The Java class loader mechanism identifies classes as they are loaded into the JVM and can distinguish between trusted system classes and other classes that may not be trusted. Classes from external sources can be given privileges by digitally signing them; these digital signatures can also be examined by the class loader, and contribute to the class’s identification. Java also provides an extensible fine-grained security mechanism that enables the programmer to control access to resources such as system information, files, sockets, and any other security-sensitive resources that the programmer wishes to use. This security mechanism can require that a runtime security manager be in place to enforce a security policy. A security manager and its security policy are usually specified by command-line arguments, but they may be installed programmatically, provided that such an action is not already disallowed by an existing security policy. Privileges to access resources may be extended to nonsystem Java classes by relying on the identification provided by the class loader mechanism.

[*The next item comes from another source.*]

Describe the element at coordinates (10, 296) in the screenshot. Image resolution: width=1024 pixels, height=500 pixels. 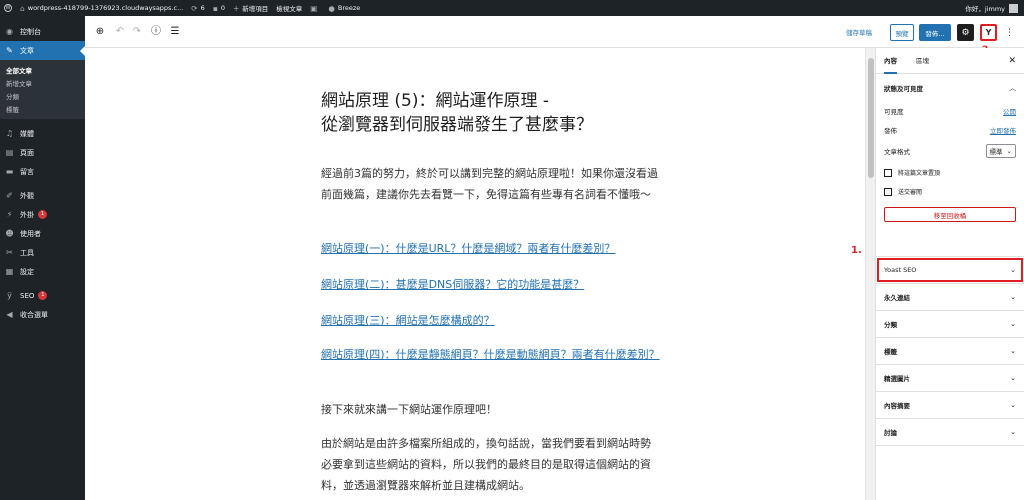
I see `yoast-icon: ÿ` at that location.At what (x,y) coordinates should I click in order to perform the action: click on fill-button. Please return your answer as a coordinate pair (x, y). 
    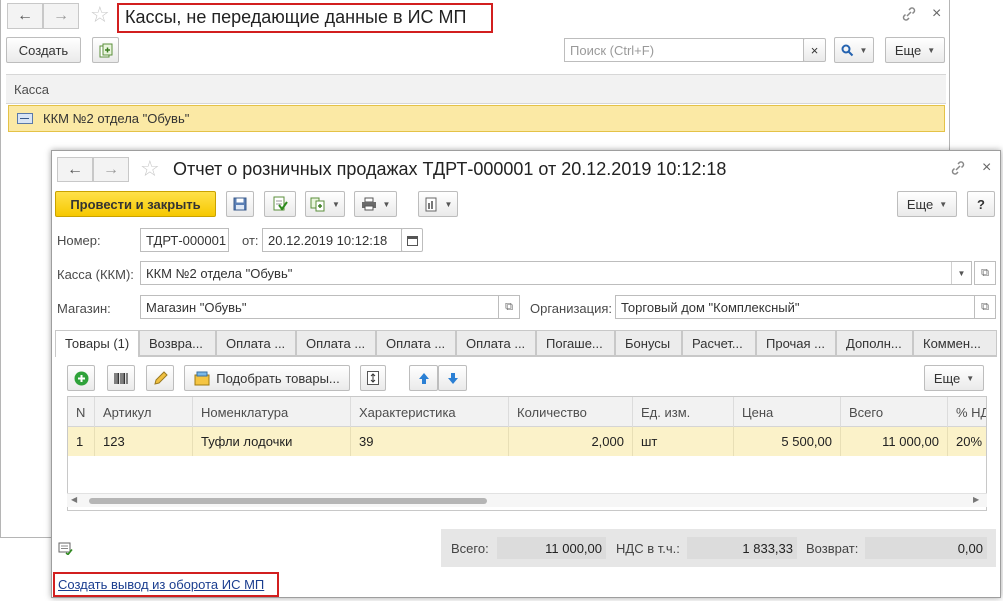
    Looking at the image, I should click on (160, 378).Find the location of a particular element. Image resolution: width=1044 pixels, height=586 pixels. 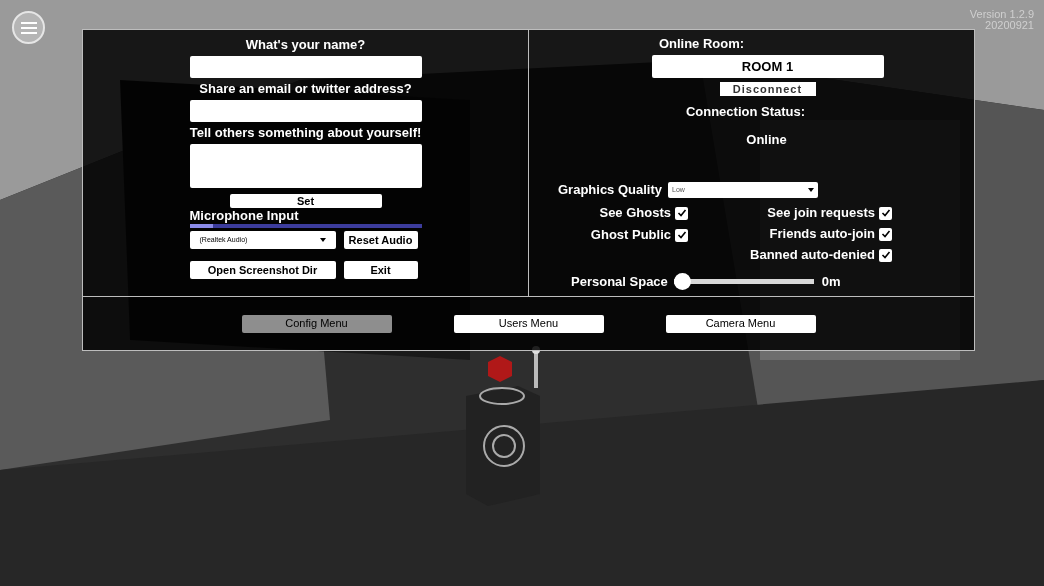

Enterprise Java applications are susceptible to attacks because they accept untrusted input and interact with complex subsystems. Injection attacks (such as cross-site scripting [XSS], XPath, and LDAP injection) are possible when the components susceptible to these attacks are used in the application. An effective mitigation strategy is to whitelist input and encode or escape output before it is processed for rendering.
This chapter contains guidelines that are concerned specifically with ensuring the security of Java-based applications. Guidelines dealing with the following security nuances are articulated:
- Dealing with sensitive data
- Avoiding common injection attacks
- Language features that can be misused to compromise security
- Details of Java’s fine-grained security mechanism